Pasado un grande rato fácil y de confiadas charlas, Carlos tomando rango de consejero dijo en chanza:
-Bueno y ahora vaya a bailar con sus amigos, sino van a decir que somos novios.
-¡Ave María!
-De todos modos ya somos buenos amigos.
-Sí... ahora, vaya a saber cuándo vuelve.
-Ya verá... tengo arreglado un programa para que no sea tan de tarde en tarde.
Rosaura entró al salón, separose de Carlos sin ocurrírsele una pregunta explicativa.
Y esa noche concluyó la primera entrevista de la pequeña pueblera con el joven elegante del vagón-comedor, convertido ya en cordial amigo, lo cual es mucho para un ideal que pasa sugiriendo grandes ensoñaciones irrealizables.
Desde aquel día de fiesta, tan saturado de aproximaciones amorosas, el tren de las seis y treinta y cinco dejó de pasar como un ideal intangible, al joven del vagón-comedor en el recuadro de su ventanilla lumbrosa. Carlos había encontrado solución mejor y haciendo el sacrificio de voltear perezas de mal dormido, a las cinco de la mañana embarcábase para pasar el día en Lobos.

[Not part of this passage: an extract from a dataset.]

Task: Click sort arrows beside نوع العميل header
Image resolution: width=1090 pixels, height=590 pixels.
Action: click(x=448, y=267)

Los pretextos aunque malos, eran suficientes: ver a su amigo el rematador González, asistir inútilmente a sus ferias, o simplemente cortar las seis monótonas horas de ferrocarril.
Pero: ¿Qué son los pretextos frente a la obligatoria confluencia de dos vidas?

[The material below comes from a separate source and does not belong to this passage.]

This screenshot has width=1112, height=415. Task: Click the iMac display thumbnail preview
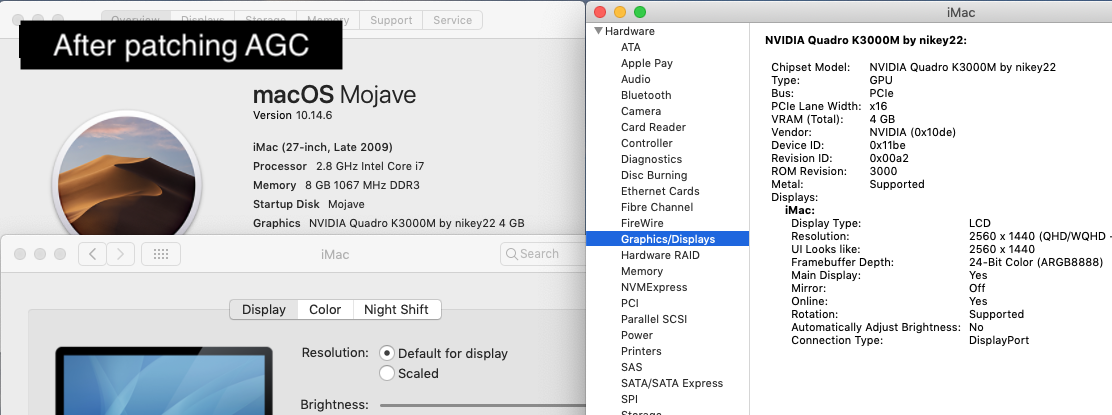tap(163, 381)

Blanqueaba ya muy arriba el sol, cuando Carlos descendía del tren entorpecido por su valija londinense cuadriculada de avisos hoteleros.
Pocas personas en el andén, tan concurrido en la media hora encerrada por el paso de los expresos, de las seis y seis treinta y cinco. Un coche del viejo Torres lo llevaba hasta el Hotel de París, donde «hacía la mañana» con González, Iturri y otros personajes de auge momentáneo. Almorzaba con apetito de viajero y dormía una reponedora siesta hasta las cuatro, hora en que tomaba té a la vera de la calle empedrada, amagada de precursiones paseanderas.
Y todo esto sólo por la media horita de la tarde, en el andén populoso de la estación, abigarrada de compacta concurrencia: políticos en campaña electoral, mozos de orión gris y capellada clara, personajes luciendo sus personalidades oficiales, compadritos de chambergo listo a escurrirse por la frente y melena engrasada de perfumes pringosos, cocheros esperando viajes, peones en busca de correspondencias o encomiendas. Mientras como aromáticas flores entre el bosque bruto, paseaban las muchachas de Lobos coquetas y burlonas.
De punta a punta del andén, flanqueada de sus amigas la de rosa caramelo y la de celeste caramelo, Rosaura marchaba con muelle pausa de engatusadora, respondiendo con sonrisas de flor que se abre a las miradas de Carlos, su amigo de cariñosas palabras.
Y Carlos amontonaba su vista en torno al cuerpito gentil y querido que se alejaba como a disgusto, o concentraba sus ojos en las pupilas penetrables y mansas como ventanas abiertas para una cita de amor.